The dough ferments 48 hours, creating complex flavor and superior digestibility. Butter is layered 27 times through the lamination process. The baked croissant is crispy on the outside, with alternating butter and dough layers visible on the inside. It's warm and buttery, typically paired with espresso. Multiple reviews note this as reference-quality croissant.
Tips from diners
Order this warm with a double espresso. The butter quality and lamination are reference-level. This is how croissants should taste.
The brioche is feather-light from 48-hour fermentation. It's split and filled with lightly whipped cream and candied orange. The cream is not overly sweet. This Roman pastry is simple and elegant. Reviews emphasize the brioche's quality as the reason to order.
Tips from diners
This is the classic Roman breakfast pastry. Order it with a cappuccino and watch Rome wake up around you.

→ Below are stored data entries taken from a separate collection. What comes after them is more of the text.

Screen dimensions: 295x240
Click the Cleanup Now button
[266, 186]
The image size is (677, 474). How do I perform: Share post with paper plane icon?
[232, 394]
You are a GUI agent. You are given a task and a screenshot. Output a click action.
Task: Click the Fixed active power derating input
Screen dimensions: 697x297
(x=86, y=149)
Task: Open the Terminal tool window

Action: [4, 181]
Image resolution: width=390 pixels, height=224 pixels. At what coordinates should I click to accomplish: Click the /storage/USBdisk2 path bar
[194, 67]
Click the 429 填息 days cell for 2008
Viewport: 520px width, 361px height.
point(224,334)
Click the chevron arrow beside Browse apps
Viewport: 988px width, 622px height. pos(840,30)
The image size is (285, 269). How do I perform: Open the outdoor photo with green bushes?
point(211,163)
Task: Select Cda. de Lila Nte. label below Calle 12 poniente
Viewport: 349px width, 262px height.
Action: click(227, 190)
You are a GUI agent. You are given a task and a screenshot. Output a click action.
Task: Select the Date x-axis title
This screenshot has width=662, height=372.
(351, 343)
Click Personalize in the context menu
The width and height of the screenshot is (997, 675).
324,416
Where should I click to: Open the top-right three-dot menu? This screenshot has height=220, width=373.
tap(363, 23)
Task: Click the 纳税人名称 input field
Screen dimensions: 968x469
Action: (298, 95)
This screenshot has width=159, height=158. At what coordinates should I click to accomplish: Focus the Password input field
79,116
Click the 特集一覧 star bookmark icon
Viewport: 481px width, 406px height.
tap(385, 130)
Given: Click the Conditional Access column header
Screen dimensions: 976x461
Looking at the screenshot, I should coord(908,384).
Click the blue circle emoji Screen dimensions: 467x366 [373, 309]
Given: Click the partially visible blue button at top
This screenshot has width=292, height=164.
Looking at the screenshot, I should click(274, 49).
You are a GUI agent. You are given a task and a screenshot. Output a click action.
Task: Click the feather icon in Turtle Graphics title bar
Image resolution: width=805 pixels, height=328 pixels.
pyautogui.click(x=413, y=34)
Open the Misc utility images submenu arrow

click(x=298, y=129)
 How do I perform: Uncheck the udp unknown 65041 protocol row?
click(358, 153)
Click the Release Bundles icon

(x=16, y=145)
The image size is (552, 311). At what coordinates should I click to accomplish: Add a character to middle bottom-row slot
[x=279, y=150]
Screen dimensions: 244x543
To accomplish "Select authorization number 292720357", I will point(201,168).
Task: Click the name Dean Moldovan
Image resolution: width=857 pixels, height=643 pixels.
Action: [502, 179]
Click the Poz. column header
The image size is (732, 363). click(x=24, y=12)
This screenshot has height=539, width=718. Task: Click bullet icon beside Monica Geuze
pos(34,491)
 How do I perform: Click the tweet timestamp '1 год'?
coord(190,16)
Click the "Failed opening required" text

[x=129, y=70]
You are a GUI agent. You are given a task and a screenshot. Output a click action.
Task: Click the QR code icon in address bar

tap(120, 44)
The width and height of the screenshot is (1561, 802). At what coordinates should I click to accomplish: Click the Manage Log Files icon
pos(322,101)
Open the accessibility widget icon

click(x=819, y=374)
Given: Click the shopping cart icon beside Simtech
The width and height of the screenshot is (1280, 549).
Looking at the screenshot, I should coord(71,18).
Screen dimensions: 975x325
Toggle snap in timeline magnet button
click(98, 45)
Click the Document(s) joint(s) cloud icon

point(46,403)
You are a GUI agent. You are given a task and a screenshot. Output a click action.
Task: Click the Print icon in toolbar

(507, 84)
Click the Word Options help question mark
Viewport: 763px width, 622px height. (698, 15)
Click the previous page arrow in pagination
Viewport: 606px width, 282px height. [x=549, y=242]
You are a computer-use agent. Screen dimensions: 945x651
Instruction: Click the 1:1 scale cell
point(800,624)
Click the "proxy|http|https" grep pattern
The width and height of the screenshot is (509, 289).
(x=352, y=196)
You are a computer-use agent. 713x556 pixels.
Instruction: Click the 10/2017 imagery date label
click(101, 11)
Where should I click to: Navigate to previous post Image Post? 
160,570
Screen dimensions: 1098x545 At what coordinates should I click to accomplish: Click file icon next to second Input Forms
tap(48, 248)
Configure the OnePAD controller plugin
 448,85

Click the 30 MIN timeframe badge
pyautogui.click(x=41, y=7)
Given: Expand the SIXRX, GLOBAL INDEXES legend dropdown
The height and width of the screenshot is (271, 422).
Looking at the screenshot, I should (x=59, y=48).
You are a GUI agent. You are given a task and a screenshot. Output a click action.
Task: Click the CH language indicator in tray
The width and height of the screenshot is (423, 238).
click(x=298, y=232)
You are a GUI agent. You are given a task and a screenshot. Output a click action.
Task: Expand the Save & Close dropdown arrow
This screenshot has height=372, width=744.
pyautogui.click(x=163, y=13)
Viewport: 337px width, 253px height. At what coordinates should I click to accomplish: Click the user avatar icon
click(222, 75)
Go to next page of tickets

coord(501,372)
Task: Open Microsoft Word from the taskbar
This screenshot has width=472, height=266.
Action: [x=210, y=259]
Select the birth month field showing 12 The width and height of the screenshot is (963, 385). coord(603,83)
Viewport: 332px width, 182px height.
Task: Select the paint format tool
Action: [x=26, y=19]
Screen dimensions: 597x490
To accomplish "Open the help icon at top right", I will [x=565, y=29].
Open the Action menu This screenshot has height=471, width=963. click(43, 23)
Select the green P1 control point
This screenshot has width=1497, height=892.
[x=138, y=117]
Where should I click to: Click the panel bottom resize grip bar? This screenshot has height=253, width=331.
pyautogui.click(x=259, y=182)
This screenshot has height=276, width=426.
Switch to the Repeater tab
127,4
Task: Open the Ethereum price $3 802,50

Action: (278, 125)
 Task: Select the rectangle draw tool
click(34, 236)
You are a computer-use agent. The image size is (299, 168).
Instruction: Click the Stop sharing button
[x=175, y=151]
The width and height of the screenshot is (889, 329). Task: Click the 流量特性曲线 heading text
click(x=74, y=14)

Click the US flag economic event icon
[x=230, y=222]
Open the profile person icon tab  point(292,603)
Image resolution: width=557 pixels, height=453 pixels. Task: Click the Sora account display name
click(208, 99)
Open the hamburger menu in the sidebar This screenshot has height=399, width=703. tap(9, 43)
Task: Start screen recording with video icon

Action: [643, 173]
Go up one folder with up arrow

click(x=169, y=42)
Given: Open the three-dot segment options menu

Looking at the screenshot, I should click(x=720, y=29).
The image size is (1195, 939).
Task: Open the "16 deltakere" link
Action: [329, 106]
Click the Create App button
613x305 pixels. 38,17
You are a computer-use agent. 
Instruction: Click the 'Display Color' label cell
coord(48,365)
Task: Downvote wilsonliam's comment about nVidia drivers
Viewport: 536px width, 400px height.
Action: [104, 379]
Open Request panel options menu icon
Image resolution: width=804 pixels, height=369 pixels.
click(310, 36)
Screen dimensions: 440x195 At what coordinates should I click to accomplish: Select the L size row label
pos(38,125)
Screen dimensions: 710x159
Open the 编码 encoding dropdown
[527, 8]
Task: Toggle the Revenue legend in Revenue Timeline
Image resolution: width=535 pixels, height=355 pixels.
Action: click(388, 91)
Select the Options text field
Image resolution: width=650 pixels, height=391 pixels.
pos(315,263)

The coffee program is serious. Beans are sourced from small roasters and roasted in-house. A single espresso is 25ml, lungo (long) is 40ml. The crema is thick and the flavor is balanced — not overly bitter or acidic. Many Romans stand at the bar for a quick espresso-and-cornetto before work.
Tips from diners
Ask your barista which origin is today's single-origin espresso. The quality of the daily selection is impressive.
The croissant dough is identical to the butter version. Inside, a pistachio cream made from Sicilian pistachios provides richness and nutty flavor. The cream is not overly sweet. The pistachio is toasted and ground in-house. This seasonal favorite (available year-round but peaked in spring) shows the kitchen's commitment to premium fillings.
Tips from diners
The pistachio cream is made fresh frequently. Ask when the batch was made — morning batches are best.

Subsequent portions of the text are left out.